И узнал, что его жена сегодня выходит замуж. И что Настасья Микулишна сказала: «Да» — сама, без принуждения.
Что ж. Прошло двенадцать лет, она вполне могла встретить и полюбить другого.
И тогда Добрыня доподлинно узнал, насколько любит он жену. Потому что понял: он не будет мешать, если Настасья нашла свое счастье с Алешей. Уедет. Не в западные страны — опостылели. Ничего, Русь большая.

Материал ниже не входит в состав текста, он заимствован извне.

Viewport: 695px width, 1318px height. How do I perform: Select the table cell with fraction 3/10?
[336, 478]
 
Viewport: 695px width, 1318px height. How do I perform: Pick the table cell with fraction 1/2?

«Но ты же не знаешь наверняка, — сказала ему Амельфа Тимофеевна, — счастливой она не выглядела».
«Значит, надо узнать», — ответил сын.
Мать достала ему одежду дудочника-скомороха, и размалеванным, вместе с другими скоморохами, он вошел в пиршественный зал.
И не было кольца, опущенного тайком в кубок невесты, как пели потом об этом песни и рассказывали сказки, не было знакомой мелодии, наигранной незнакомым дудочником, — ничего этого не было. Просто он сел среди скоморохов, и она его узнала.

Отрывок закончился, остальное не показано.